» TRY IT
Transcribe the records below. Leave nothing out and change nothing.

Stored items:
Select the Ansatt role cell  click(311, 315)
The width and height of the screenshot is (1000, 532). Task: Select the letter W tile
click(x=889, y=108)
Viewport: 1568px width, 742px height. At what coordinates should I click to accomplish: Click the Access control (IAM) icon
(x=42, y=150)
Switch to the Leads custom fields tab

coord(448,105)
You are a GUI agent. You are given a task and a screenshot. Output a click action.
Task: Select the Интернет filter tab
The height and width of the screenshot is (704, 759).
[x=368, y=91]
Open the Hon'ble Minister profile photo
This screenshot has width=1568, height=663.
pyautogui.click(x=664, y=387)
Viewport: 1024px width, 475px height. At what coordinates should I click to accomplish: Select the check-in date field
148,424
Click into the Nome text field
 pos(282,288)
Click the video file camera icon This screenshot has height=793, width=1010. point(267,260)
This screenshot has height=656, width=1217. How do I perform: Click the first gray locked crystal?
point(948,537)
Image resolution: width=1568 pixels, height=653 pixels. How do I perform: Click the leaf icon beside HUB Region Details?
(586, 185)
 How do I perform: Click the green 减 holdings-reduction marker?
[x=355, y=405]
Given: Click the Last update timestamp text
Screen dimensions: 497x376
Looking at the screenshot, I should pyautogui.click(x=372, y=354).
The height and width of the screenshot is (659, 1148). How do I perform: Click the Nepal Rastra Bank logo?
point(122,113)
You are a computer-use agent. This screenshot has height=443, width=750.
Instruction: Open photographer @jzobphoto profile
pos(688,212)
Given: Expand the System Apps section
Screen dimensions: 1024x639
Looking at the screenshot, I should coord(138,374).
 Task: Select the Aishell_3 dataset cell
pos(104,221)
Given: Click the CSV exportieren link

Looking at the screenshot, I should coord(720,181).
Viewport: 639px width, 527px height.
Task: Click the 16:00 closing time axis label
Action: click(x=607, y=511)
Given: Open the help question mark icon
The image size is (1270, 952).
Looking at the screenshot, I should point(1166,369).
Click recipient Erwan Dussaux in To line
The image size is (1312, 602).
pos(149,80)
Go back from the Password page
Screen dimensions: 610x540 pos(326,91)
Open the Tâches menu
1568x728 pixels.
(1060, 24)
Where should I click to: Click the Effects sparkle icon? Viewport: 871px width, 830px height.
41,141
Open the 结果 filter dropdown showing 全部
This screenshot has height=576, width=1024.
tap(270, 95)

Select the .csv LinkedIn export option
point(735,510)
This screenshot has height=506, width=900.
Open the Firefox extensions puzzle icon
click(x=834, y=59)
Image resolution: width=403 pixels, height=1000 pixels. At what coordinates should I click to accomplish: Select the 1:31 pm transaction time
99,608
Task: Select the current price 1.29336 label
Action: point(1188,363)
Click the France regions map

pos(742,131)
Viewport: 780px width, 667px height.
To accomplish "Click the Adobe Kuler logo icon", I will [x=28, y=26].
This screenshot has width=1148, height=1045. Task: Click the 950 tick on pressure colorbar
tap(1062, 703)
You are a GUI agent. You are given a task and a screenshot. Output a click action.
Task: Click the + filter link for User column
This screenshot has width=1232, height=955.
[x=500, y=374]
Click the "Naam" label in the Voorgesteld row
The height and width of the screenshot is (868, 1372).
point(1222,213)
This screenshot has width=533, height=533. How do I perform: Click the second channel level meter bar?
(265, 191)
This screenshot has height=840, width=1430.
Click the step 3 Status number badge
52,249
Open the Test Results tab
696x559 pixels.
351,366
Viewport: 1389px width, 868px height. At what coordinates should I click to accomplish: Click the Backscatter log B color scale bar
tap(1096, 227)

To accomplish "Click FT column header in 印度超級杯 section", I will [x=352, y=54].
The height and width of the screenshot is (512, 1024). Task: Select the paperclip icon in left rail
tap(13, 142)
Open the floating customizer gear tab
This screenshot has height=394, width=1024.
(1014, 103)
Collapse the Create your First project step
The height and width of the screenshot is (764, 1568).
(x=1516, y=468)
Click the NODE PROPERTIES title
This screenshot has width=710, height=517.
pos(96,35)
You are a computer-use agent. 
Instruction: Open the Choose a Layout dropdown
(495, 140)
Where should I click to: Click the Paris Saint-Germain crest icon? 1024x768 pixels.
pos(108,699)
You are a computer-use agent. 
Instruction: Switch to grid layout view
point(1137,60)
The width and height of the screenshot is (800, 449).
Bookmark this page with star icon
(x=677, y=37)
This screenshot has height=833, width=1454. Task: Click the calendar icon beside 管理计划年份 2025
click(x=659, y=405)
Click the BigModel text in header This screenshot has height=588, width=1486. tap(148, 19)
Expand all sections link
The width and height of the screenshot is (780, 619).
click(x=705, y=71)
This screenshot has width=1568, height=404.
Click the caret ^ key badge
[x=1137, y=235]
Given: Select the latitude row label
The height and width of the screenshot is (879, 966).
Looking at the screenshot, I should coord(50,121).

» TASK SOLUTION
Select the Ansatt role cell  click(311, 315)
The width and height of the screenshot is (1000, 532). Task: Select the letter W tile
click(x=889, y=108)
Viewport: 1568px width, 742px height. At what coordinates should I click to accomplish: Click the Access control (IAM) icon
(x=42, y=150)
Switch to the Leads custom fields tab

coord(448,105)
You are a GUI agent. You are given a task and a screenshot. Output a click action.
Task: Select the Интернет filter tab
The height and width of the screenshot is (704, 759).
[x=368, y=91]
Open the Hon'ble Minister profile photo
This screenshot has width=1568, height=663.
pyautogui.click(x=664, y=387)
Viewport: 1024px width, 475px height. At what coordinates should I click to accomplish: Select the check-in date field
148,424
Click into the Nome text field
 pos(282,288)
Click the video file camera icon This screenshot has height=793, width=1010. point(267,260)
This screenshot has height=656, width=1217. How do I perform: Click the first gray locked crystal?
point(948,537)
Image resolution: width=1568 pixels, height=653 pixels. How do I perform: Click the leaf icon beside HUB Region Details?
(586, 185)
 How do I perform: Click the green 减 holdings-reduction marker?
[x=355, y=405]
Given: Click the Last update timestamp text
Screen dimensions: 497x376
Looking at the screenshot, I should pyautogui.click(x=372, y=354).
The height and width of the screenshot is (659, 1148). How do I perform: Click the Nepal Rastra Bank logo?
point(122,113)
You are a computer-use agent. This screenshot has height=443, width=750.
Instruction: Open photographer @jzobphoto profile
pos(688,212)
Given: Expand the System Apps section
Screen dimensions: 1024x639
Looking at the screenshot, I should coord(138,374).
 Task: Select the Aishell_3 dataset cell
pos(104,221)
Given: Click the CSV exportieren link

Looking at the screenshot, I should coord(720,181).
Viewport: 639px width, 527px height.
Task: Click the 16:00 closing time axis label
Action: click(x=607, y=511)
Given: Open the help question mark icon
The image size is (1270, 952).
Looking at the screenshot, I should point(1166,369).
Click recipient Erwan Dussaux in To line
The image size is (1312, 602).
pos(149,80)
Go back from the Password page
Screen dimensions: 610x540 pos(326,91)
Open the Tâches menu
1568x728 pixels.
(1060, 24)
Where should I click to: Click the Effects sparkle icon? Viewport: 871px width, 830px height.
41,141
Open the 结果 filter dropdown showing 全部
This screenshot has height=576, width=1024.
tap(270, 95)

Select the .csv LinkedIn export option
point(735,510)
This screenshot has height=506, width=900.
Open the Firefox extensions puzzle icon
click(x=834, y=59)
Image resolution: width=403 pixels, height=1000 pixels. At what coordinates should I click to accomplish: Select the 1:31 pm transaction time
99,608
Task: Select the current price 1.29336 label
Action: point(1188,363)
Click the France regions map

pos(742,131)
Viewport: 780px width, 667px height.
To accomplish "Click the Adobe Kuler logo icon", I will [x=28, y=26].
This screenshot has width=1148, height=1045. Task: Click the 950 tick on pressure colorbar
tap(1062, 703)
You are a GUI agent. You are given a task and a screenshot. Output a click action.
Task: Click the + filter link for User column
This screenshot has width=1232, height=955.
[x=500, y=374]
Click the "Naam" label in the Voorgesteld row
The height and width of the screenshot is (868, 1372).
point(1222,213)
This screenshot has width=533, height=533. How do I perform: Click the second channel level meter bar?
(265, 191)
This screenshot has height=840, width=1430.
Click the step 3 Status number badge
52,249
Open the Test Results tab
696x559 pixels.
351,366
Viewport: 1389px width, 868px height. At what coordinates should I click to accomplish: Click the Backscatter log B color scale bar
tap(1096, 227)

To accomplish "Click FT column header in 印度超級杯 section", I will [x=352, y=54].
The height and width of the screenshot is (512, 1024). Task: Select the paperclip icon in left rail
tap(13, 142)
Open the floating customizer gear tab
This screenshot has height=394, width=1024.
(1014, 103)
Collapse the Create your First project step
The height and width of the screenshot is (764, 1568).
(x=1516, y=468)
Click the NODE PROPERTIES title
This screenshot has width=710, height=517.
pos(96,35)
You are a computer-use agent. 
Instruction: Open the Choose a Layout dropdown
(495, 140)
Where should I click to: Click the Paris Saint-Germain crest icon? 1024x768 pixels.
pos(108,699)
You are a computer-use agent. 
Instruction: Switch to grid layout view
point(1137,60)
The width and height of the screenshot is (800, 449).
Bookmark this page with star icon
(x=677, y=37)
This screenshot has height=833, width=1454. Task: Click the calendar icon beside 管理计划年份 2025
click(x=659, y=405)
Click the BigModel text in header This screenshot has height=588, width=1486. tap(148, 19)
Expand all sections link
The width and height of the screenshot is (780, 619).
click(x=705, y=71)
This screenshot has width=1568, height=404.
Click the caret ^ key badge
[x=1137, y=235]
Given: Select the latitude row label
The height and width of the screenshot is (879, 966).
Looking at the screenshot, I should coord(50,121).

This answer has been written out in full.